Photographie : Hervé Baïs

 

***

 

   [Incise – Parfois, il y a loin du Verbe à l’Image. Parfois le commentaire semble tutoyer un autre domaine que celui du visible. Cette poésie, comme bien d’autres, est « Poésie Métaphysique », c’est-à-dire qu’elle ne pose que des problèmes qui paraissent si loin des préoccupations quotidiennes.
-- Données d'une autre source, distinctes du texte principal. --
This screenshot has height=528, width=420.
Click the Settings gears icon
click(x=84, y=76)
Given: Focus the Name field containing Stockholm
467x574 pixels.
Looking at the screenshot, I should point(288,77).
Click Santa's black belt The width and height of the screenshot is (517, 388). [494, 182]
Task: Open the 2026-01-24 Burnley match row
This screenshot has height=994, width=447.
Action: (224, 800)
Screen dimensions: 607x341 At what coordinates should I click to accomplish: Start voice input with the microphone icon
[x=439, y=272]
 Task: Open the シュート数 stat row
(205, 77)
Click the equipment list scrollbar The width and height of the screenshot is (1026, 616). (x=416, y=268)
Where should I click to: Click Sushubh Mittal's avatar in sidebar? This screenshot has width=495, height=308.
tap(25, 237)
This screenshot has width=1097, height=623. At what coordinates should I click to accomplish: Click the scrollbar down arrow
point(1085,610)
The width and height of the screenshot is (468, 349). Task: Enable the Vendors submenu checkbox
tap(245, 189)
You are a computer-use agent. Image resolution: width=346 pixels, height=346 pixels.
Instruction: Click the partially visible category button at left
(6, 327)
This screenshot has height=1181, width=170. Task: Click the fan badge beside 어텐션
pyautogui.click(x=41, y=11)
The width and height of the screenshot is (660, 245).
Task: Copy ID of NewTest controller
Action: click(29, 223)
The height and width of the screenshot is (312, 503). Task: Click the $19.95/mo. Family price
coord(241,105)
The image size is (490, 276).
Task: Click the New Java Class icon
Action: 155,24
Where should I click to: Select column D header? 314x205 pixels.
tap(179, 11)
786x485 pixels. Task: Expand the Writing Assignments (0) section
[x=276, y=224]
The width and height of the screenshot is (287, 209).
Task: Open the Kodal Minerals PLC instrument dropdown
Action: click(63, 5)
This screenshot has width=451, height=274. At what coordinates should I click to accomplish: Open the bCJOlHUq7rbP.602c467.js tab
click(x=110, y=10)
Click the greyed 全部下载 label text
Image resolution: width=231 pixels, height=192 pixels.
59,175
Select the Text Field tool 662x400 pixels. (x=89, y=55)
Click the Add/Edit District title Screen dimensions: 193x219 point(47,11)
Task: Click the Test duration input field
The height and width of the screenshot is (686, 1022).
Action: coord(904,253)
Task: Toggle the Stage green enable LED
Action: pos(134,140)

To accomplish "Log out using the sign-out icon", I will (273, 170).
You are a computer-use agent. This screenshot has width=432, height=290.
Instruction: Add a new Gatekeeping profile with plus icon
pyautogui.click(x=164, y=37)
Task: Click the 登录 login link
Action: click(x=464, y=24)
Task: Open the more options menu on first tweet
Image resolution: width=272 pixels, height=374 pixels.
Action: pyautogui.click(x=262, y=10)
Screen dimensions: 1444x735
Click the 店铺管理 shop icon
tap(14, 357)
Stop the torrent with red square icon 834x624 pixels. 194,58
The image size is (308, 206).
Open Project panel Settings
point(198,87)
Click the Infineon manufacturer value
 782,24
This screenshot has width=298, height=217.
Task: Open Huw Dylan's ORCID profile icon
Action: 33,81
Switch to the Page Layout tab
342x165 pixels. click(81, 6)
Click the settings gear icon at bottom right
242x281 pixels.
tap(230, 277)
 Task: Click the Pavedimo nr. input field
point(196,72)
Et pourtant, si le Noir et le Blanc, loin d’être seulement des teintes que nous rencontrons dans l’horizon de notre regard, s’ourlent de mystérieuses connotations, rien ne vient ni du Noir, ni du Blanc en leur foncière innocence, tout vient de nous, Êtres-de-question dont seule la Mort vient clore le registre itératif.

   Alors, penser en « Métaphysicien », est-ce si grave ? Chacun en ceci, suit sa propre pente, son inclination naturelle. Cependant nul n’est plus aveugle que celui qui se voile les yeux. La conception ancienne de la Vérité chez les Philosophes antiques, se donnait sous les espèces du « Dévoilement ». En effet, cette conception paraît la plus juste pour déterminer le domaine du Vrai, au moins tâcher d’y parvenir.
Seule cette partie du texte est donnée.